Le manque d’interlocuteur unique représente le deuxième frein. Les entreprises, notamment les plus petites, ne savent pas vraiment à qui s’adresser: opérateur, intégrateur, éditeur ? Il est nécessaire de leur proposer des partenaires identifiés, labellisés et proches, un référent unique qui les accompagne de bout en bout avec des solutions packagées.

Enfin, les a priori sur le coût des déploiements, le coût d’acquisition et le retour sur investissement sont encore nombreux. Nous estimons que nos solutions permettent un ROI moyen de 30% sur 1 à 4 mois. Ces données sont encore peu connues.

Comme vos concurrents, vous attaquez fortement le marché grand public en portant notamment les services Live chez les opérateurs. Le gâteau sera-t-il assez gros pour tout le monde ?
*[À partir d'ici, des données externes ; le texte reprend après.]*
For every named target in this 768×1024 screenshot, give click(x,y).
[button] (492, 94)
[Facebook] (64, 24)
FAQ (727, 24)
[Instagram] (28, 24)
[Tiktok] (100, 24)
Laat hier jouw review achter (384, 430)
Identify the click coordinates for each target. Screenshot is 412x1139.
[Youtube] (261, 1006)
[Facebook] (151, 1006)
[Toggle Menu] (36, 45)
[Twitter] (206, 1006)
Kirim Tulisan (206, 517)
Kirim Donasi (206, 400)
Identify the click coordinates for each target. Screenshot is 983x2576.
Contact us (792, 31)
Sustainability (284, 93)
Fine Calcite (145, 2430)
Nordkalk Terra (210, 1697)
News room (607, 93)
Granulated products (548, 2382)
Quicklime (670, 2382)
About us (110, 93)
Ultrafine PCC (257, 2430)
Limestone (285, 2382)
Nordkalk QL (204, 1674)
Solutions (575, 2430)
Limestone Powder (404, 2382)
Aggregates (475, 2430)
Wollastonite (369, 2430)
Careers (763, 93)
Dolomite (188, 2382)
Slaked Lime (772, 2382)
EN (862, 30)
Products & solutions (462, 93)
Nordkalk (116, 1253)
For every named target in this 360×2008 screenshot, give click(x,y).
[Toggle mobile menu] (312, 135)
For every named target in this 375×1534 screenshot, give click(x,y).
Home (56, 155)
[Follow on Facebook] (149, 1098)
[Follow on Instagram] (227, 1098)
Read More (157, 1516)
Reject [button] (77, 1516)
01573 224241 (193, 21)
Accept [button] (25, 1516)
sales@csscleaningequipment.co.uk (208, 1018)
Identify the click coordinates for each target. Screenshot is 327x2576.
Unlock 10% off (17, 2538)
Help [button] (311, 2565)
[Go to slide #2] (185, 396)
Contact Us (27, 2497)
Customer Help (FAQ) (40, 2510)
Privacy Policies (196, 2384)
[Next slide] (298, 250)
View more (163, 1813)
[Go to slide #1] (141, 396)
Ce marché est en effet stratégique. L’activité pro de Windows Mobile représente 35% de notre activité. Le reste est généré par des professionnels qui passent par le circuit grand public pour s’équiper et par le grand public. Ce marché exige désormais de retrouver sur son mobile les services qu’il utilise su r son PC.

Les opérateurs mobiles ont bien essayé de développer leurs propres services mais cela n’a pas marché. Ils sont besoin de nous pour animer leurs bases de clients. D’où les accords entre Microsoft et Orange pour Messenger ou avec le MVNO Ten. Pour le moment, les opérateurs vont au plus simple et il y a de la place pour un certain nombre d’acteurs. Mais à terme, je pense que les opérateurs proposeront tout l’éventail des services Web disponibles.

Live Messenger est disponible chez Ten, chez Bouygues et chez Orange suite à un accord signé en grandes pompes. A quand chez SFR ?

On y travaille. C’est vrai qu’au départ, SFR privilégiait la solution Vodafone. Mais depuis l’accord avec Orange, SFR a repris les discussions avec nous.